_What you should do_.
Somewhere below is a line with "Civix Consulting Group" and, later, a line with "[ORACLE Lighting Expands"; repeat those two lines and all the lines between them, exactly as they are.

[Stored data]
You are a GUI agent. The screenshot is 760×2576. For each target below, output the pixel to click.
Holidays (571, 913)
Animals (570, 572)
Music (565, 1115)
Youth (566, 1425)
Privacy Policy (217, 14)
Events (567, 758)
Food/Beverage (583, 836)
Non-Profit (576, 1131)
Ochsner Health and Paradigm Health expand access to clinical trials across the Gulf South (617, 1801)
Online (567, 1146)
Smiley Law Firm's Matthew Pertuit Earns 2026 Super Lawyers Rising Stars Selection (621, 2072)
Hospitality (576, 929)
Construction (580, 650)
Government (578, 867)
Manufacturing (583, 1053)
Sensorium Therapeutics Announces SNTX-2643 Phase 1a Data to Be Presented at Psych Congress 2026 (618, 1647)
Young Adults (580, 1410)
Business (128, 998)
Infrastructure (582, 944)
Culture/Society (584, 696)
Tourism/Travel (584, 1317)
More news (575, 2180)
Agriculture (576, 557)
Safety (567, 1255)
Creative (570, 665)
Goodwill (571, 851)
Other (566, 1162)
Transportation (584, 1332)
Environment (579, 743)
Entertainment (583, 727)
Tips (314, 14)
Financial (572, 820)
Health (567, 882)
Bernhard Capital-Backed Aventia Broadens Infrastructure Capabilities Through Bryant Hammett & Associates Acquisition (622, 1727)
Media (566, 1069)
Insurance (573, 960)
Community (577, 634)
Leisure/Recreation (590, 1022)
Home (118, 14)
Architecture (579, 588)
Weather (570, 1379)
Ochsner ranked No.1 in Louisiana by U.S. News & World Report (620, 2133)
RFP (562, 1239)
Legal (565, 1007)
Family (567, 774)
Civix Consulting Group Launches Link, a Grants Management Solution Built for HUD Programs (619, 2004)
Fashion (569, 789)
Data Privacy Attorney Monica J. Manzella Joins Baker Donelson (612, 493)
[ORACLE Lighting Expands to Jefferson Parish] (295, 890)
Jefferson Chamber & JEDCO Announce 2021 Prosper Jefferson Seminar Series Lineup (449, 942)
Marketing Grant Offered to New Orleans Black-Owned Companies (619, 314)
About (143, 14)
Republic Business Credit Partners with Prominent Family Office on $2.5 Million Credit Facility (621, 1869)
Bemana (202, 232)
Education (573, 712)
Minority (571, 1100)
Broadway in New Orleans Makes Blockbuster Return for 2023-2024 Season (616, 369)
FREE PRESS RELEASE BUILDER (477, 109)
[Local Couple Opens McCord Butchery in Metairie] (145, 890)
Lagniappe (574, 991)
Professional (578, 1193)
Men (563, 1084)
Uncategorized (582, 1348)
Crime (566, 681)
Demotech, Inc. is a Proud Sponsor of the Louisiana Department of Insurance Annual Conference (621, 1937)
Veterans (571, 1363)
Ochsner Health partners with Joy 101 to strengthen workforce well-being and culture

_Answer area_.
Civix Consulting Group Launches Link, a Grants Management Solution Built for HUD Programs (619, 2004)
Fashion (569, 789)
Data Privacy Attorney Monica J. Manzella Joins Baker Donelson (612, 493)
[ORACLE Lighting Expands to Jefferson Parish] (295, 890)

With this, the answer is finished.